Deacon Cornell’s Homily

Readings:   

Mal 1:14b-2:2b, 8-10
1 Thes 2:7b-9, 13
Mt 23:1-12

Date:

October 29-30, 2011, Thirty-First Sunday in Ordinary Time, Cycle A

A Tale of Two Pharisees. That is what Deacon Michael Bulson of Salt Lake City calls today's readings in one of his books of homilies. We sometimes get the impressionthat the Pharisees and the scribes were bad people because we only hear about them in the Gospels when they are trying to trap Jesus. Jesus is pretty clear that what they are teaching is the right message. It is the way they are teaching it that Jesus has a problem with. They approach their teaching and the scriptures in a way that burdens people rather than lifting them up. That is one picture of a Pharisee that we tend to have almost exclusively.

The second reading gives us the tale of the Other Pharisee: Paul. Paul himself boasts of the fact that he is a Pharisee. We see in today's passage from his letter to the Thessalonians that his approach to his role as a teacher is very different from what Jesus objects to. His whole approach is to share the burdens of the people he ministers to.

As is often the case, today's readings go right to the heart of what we have been focusing on in the parish during the past few months. As you have heard in our preaching, at our Generations of Faith gathering sessions, and read in the bulletin, we have been focusing on the very real problem that 3/4 of those who claim to be Catholic do not go to Mass regularly. As I mentioned in my homily last month, one of the best reasons I have heard for this is that the people have suggested for this is that people do not see the connection between what goes on at Mass and what goes on in their everyday lives. I suspect that is true for many who still do come to Mass regularly. Today's tale of two Pharisees gives us a pretty clear picture of how the Mass is connected to what we are doing the rest of the week by its stark contrast of the two Pharisees.

What makes these two pictures of what a Pharisee is so different? They obviously are preaching and teaching the same word of God. The difference is the relationship that Paul has with Jesus. The Pharisee that Jesus so often takes to task in the Gospels is missing the point that the teachings, the law, the prophets, are not the word of God. The Word of God is a person, the second person of the Trinity. The Gospel is not just those four books of the New Testament, or a set of teachings or a story about Jesus. Our Gospel, our good news IS Jesus, the Christ. From the very beginning of our salvation history, God invites humans to enter into a close loving relationship with God. In the very beginning of the story we have that wonderful little vignette of the first humans walking in the cool of the evening with God. Who walks together like that? Intimate friends.
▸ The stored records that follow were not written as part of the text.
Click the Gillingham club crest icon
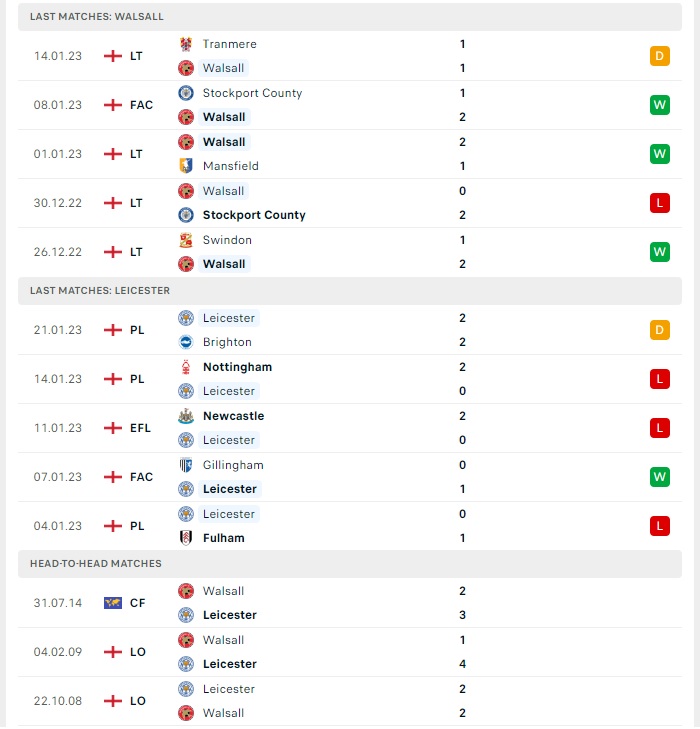This screenshot has width=700, height=729. (186, 465)
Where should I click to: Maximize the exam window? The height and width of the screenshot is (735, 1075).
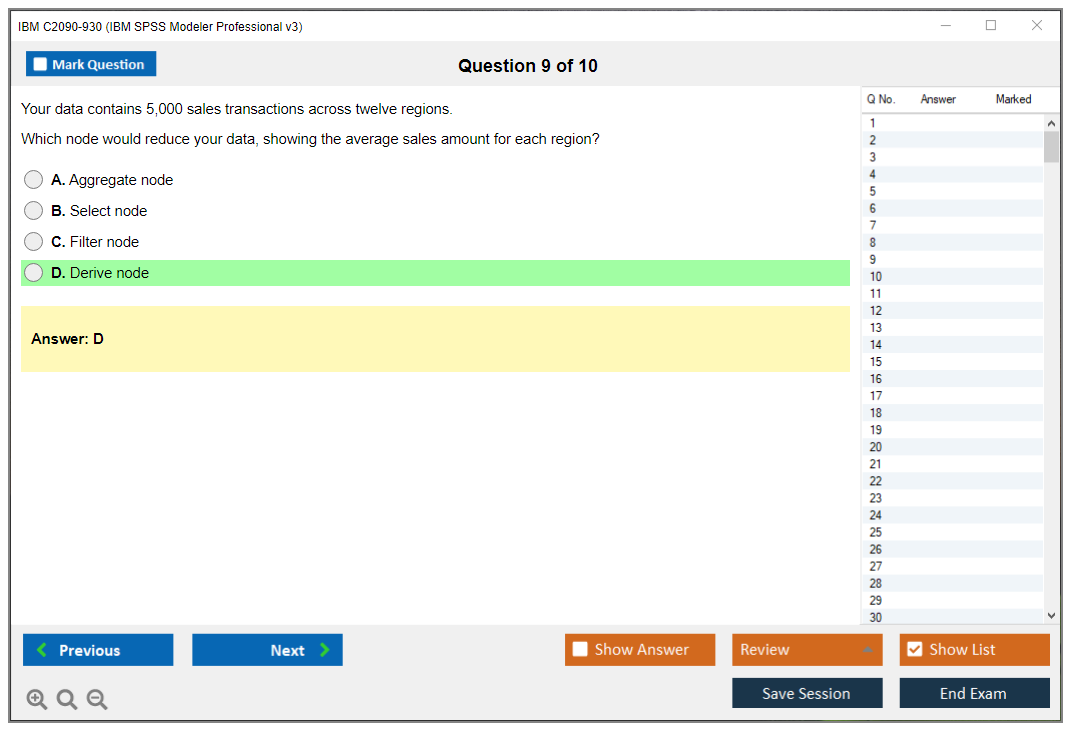[991, 26]
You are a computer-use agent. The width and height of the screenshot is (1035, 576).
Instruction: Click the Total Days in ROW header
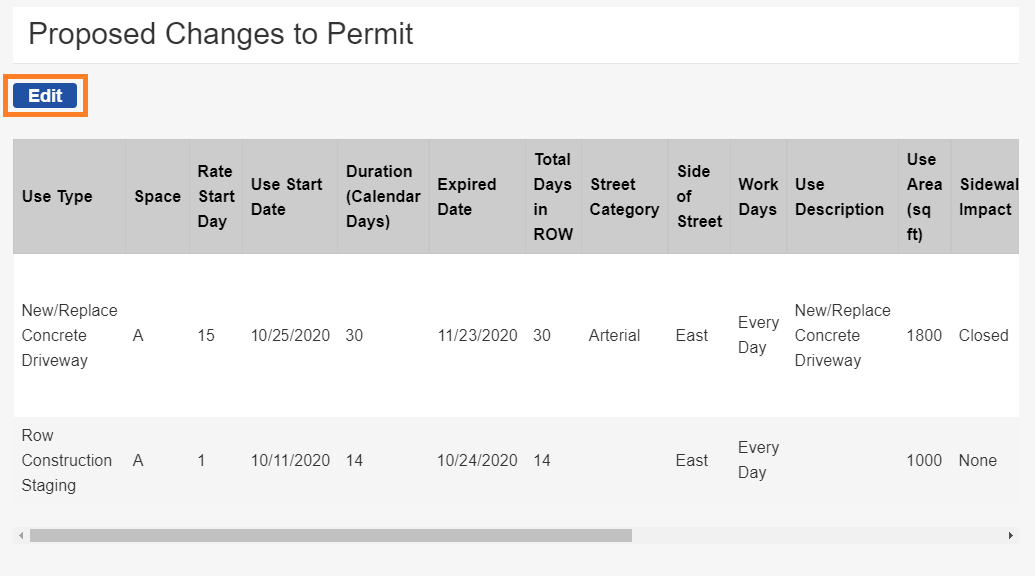[x=552, y=197]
Then God gave the people of Israel the law and the prophets as a gift that would help them be the incarnation of God's love on earth, drawing others into that same relationship. When that didn't work, God didn't send another set of laws or teachings. God sent Himself in Jesus. And then Jesus sends us to be the body of Christ, to be the incarnation of God here and now so that people we encounter the other 167 hours of the week can encounter God personally and be drawn into that loving relationship.
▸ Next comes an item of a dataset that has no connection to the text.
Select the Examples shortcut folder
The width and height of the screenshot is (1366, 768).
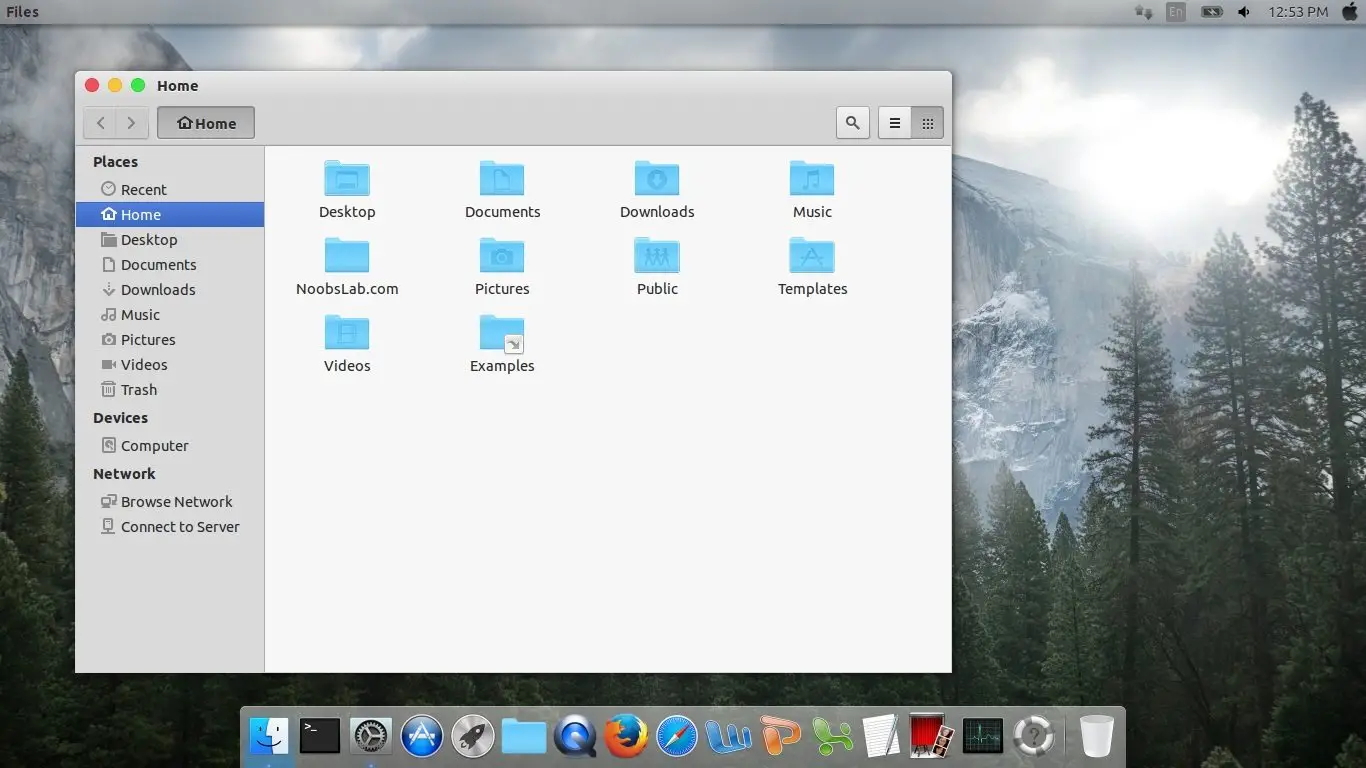[502, 334]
The Pharisee in the Gospel reading doesn't get that. That Pharisee has made the law an end in itself instead of seeing it as a help to encountering God. This still happens today. The Gospel passage we heard this morning is often used by fundamentalists to "prove" that Catholics are not really Christians because we call our priests Father. In taking these words literally, they miss what Jesus is trying to tell them: all the teachers, the pastors, the priests are given to us to point people towards God, not themselves. Do the fundamentalists think Jesus is telling them to stop calling their fathers Father? Or their teachers, Teacher? Jesus uses hyperboles throughout the Gospels. When we focus on encountering the person of Christ, the words become much more meaningful, and helpful. They stop being a burden and become a means to lift us up.
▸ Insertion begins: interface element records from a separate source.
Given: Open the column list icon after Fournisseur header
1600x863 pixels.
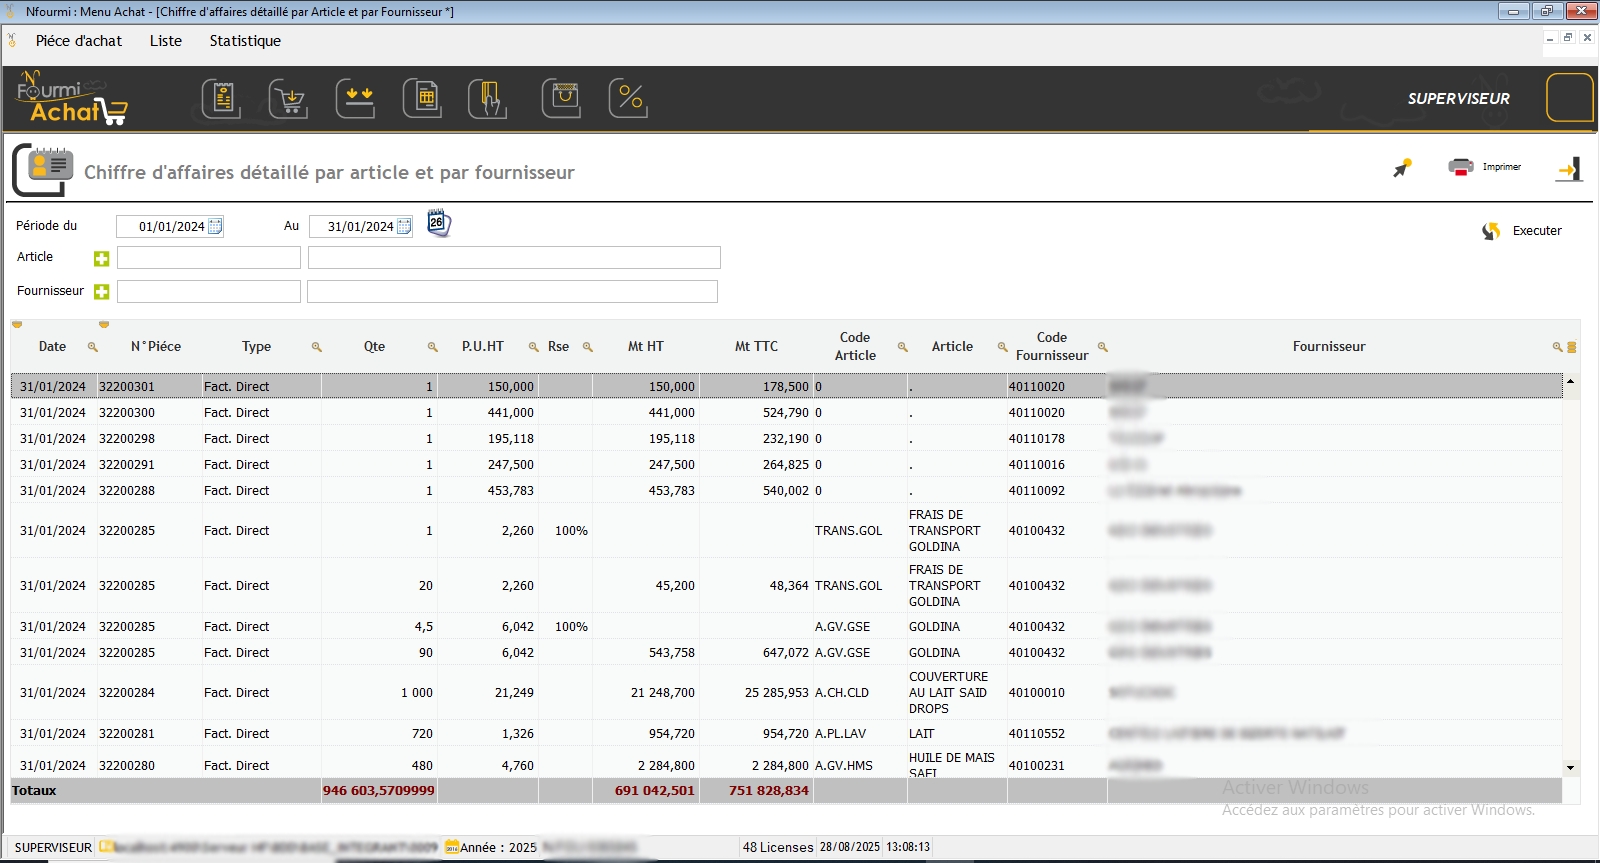Looking at the screenshot, I should click(x=1571, y=347).
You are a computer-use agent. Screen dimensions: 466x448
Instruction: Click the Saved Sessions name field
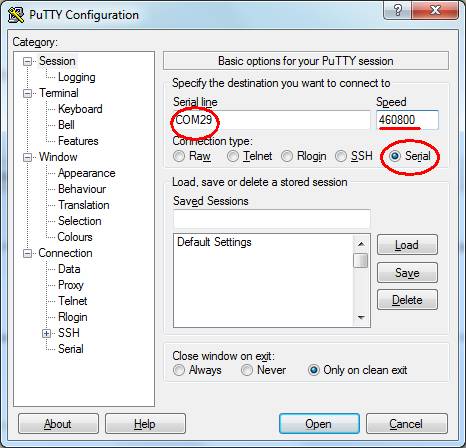272,219
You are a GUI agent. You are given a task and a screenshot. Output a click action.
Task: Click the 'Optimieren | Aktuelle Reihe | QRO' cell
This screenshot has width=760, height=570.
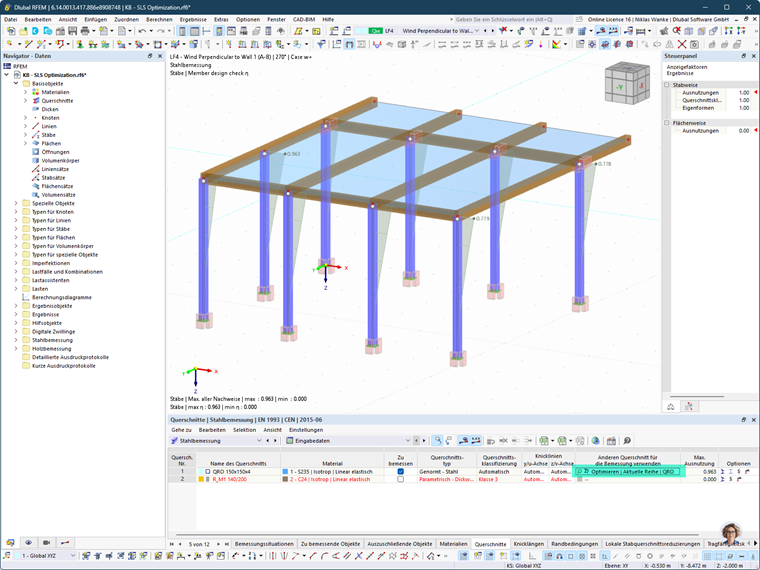[x=628, y=471]
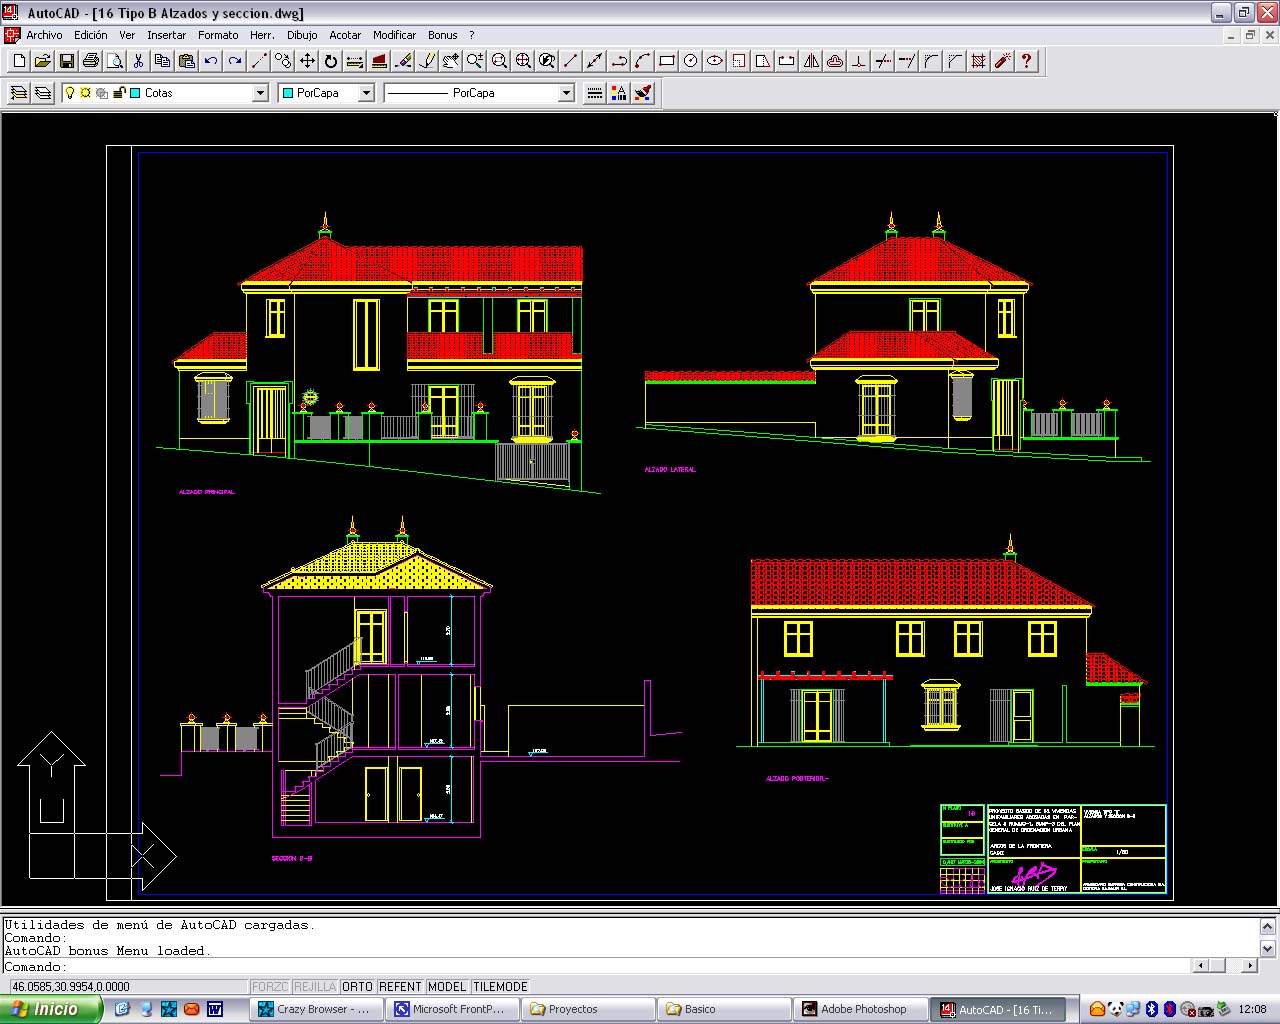Toggle ORTO mode in status bar
The height and width of the screenshot is (1024, 1280).
(357, 987)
So the connection between what we do at Mass and the rest of our lives is that we come here to be formed more fully into the Body of Christ so that we can better be that Body out there. Paul gets that. He says it so simply in that letter to the Thessalonians, "we were determined to share with you our very selves." That is what God does through Jesus. That is the whole point of the church and those called by baptism to be the body of Christ. We are to be the instrument through which God shares God's self with us. But we cannot share our selves in a way that shares God unless we truly become the body of Christ. We will never do that perfectly in this life, but we can do it better and better. That is why we come to Mass week after week after week. To hear the story of who we truly are, and to share in the gift of Christ's own self in the Eucharist. We bring our cares and our sins and our disappointments and we lay them at the altar, and hopefully we leave them there. In return we take in the Word of God (who is a person at work in us) and the body and blood of Christ so we can go out to share our very selves as the body of Christ. Without that sharing of self as a sharing of God, the law and the prophets and the Church and the scriptures make no sense. And neither does Mass.

In closing I would like to share the words of another deacon, Tony Pignataro from Toronto. In a homily on these readings, he answers the hypothetical question: who would I want to visit me if I were ill? When I read his words, for me they were not just the words of someone who is ill but they are words that express the deepest longings that each of us has for encountering God in this life. Deacon Tony said he would "want someone to whom it mattered if I lived or died, recovered or relapsed, hoped or collapsed in dispair. Someone who would weep along with me if I fell, or rejoice with me if I were lifted up. Someone who would stand on the other side of pain and death and who would speak words of resurrection to me. Someone who knew of the battles ahead, who had wrestled with angels and demons, who had pleaded with God and could offer insights that would help me along the way. Someone in whom I could touch the grace of healing, of reconciliation so as to be brought to acceptance and surrender. Someone in whom I could rest, knowing that my comfort was their joy. Someone who was willing to share their very selves.

That's what we are doing here today. Trying to become that Pharisee, that Body of Christ.